En cuanto al sincretismo ideológico vaticinado por Silo, adquiere ribetes grotescos en el actual proceso electoral peruano. Los principios se han echado a un lado y lo único que interesa es salvar la inscripción electoral de los partidos, y con ello, la posibilidad de seguir obteniendo puestos ejecutivos o parlamentarios para seguir mamando corruptamente de la teta del erario público, cuya leche es producida con el trabajo humano de todos los peruanos. Ahora resulta que Lourdes Flores Nano del Partido Popular Cristiano se ha juntado con Alan García, después de haber sido rivales acérrimos en los procesos electorales anteriores. Susana Villarán, una mujer progresista de la izquierda asociada a la teología de la liberación y a los derechos humanos se ha juntado con Daniel Urresti de un Partido Nacionalista que con Humala subió al trono con banderas de izquierda (con el cuento de la Gran Transformación), pero que gobernó para la derecha en un acto de traición que lo dejó en el descrédito político. Así que el sincretismo ideológico descansa en un pragmatismo oportunista de corto plazo para conservar puestos de trabajo, recuperar inversión electoral, acceder al dinero de la gran corrupción, abrirles cancha a las corporaciones o al narcotráfico, y salvar partidos formales que justamente hacen posible todo ese festín inspirado por la dictadura del dinero y/o del prestigio que da el poder. ¿Y el pueblo peruano? Pues que siga hipnotizado por el consumismo, estupidizado por los medios de comunicación, tentado por la delincuencia y el narcotráfico o, a lo más, ocupado en su propia sobrevivencia estudiando y/o trabajando de sol a sol hasta la extenuación.

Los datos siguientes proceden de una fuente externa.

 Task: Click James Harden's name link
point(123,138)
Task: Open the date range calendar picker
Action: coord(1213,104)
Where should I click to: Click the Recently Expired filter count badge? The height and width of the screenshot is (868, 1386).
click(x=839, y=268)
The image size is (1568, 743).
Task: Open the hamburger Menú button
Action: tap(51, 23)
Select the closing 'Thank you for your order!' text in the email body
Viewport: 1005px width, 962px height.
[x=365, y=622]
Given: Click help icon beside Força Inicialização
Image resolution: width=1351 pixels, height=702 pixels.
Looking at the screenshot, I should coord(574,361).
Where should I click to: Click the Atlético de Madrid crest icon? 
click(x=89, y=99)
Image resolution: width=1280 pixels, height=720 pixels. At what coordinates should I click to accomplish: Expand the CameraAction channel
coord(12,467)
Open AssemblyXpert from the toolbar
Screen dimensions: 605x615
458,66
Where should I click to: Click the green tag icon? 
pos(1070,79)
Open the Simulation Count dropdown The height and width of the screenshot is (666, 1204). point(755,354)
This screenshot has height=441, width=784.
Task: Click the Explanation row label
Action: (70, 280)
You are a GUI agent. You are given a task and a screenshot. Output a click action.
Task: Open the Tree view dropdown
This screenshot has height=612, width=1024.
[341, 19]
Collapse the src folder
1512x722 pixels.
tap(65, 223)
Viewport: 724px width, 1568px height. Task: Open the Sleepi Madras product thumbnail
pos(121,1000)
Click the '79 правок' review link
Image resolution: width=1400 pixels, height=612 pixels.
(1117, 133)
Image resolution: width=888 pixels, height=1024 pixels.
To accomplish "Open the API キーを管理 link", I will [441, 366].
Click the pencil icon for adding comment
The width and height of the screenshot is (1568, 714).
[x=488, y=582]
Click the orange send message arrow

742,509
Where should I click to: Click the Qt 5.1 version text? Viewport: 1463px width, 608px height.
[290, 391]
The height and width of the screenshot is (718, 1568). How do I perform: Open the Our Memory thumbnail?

Los lemas electorales y las medidas programáticas se mueven solamente en el reino de lo secundario o en las reformas parciales o de baja intensidad. Ninguna gran reforma del Estado, ningún cambio sustantivo en los campos de la salud, la educación, la economía, el trabajo, la tributación, el sistema de justicia, la descentralización y la desconcentración del poder político y económico en favor de una mayor igualdad de derechos, oportunidades, autonomía y horizontalidad y equilibrio ecológico-social.

Así que seguiremos en la tendencia mundial hacia el desastre por medio de lo que en Perú se ha venido a llamar el “piloto automático”, que significa ninguna gran intervención de Estado o de la sociedad para cambiar el modelo neoliberal y las sagradas leyes del mercado custodiadas por el ministro de economía, que siempre es un tecnócrata puesto por el gran capital.

¿Qué futuribles podríamos intuir ante el proceso de desestructuración creciente? ¿Entraremos a ser un narco-estado? ¿Militarizaremos el país para controlar por represión a la delincuencia y a la protesta social? ¿Se darán las dos cosas juntas en medio de una corrupción generalizada? Lo que sí parece seguro es que seguirá el proceso de desestructuración hasta que las fuerzas de renovación generacional que ya han dado señales con los llamados “pulpines”, jóvenes que por miles se auto-convocaron por las redes y lograron con la protesta social parar leyes lesivas a su realidad laboral.

Pero tampoco en las nuevas generaciones se ve brillar todavía la imagen humanista de un proyecto nacional que cambie el esquema de poder poniendo por delante la cuestión del trabajo frente al gran capital; la cuestión de la democracia real frente a la democracia formal; la cuestión de la descentralización, frente a la centralización; la cuestión de la antidiscriminación, frente a la discriminación; la cuestión de la libertad frente a la opresión; la cuestión del sentido de la vida, frente a la resignación, la complicidad y el absurdo.

[1] Cartas a mis amigos, sobre la crisis social y personal en el momento actual: Décima carta, Editorial PHOBOS, Lima, 20O7.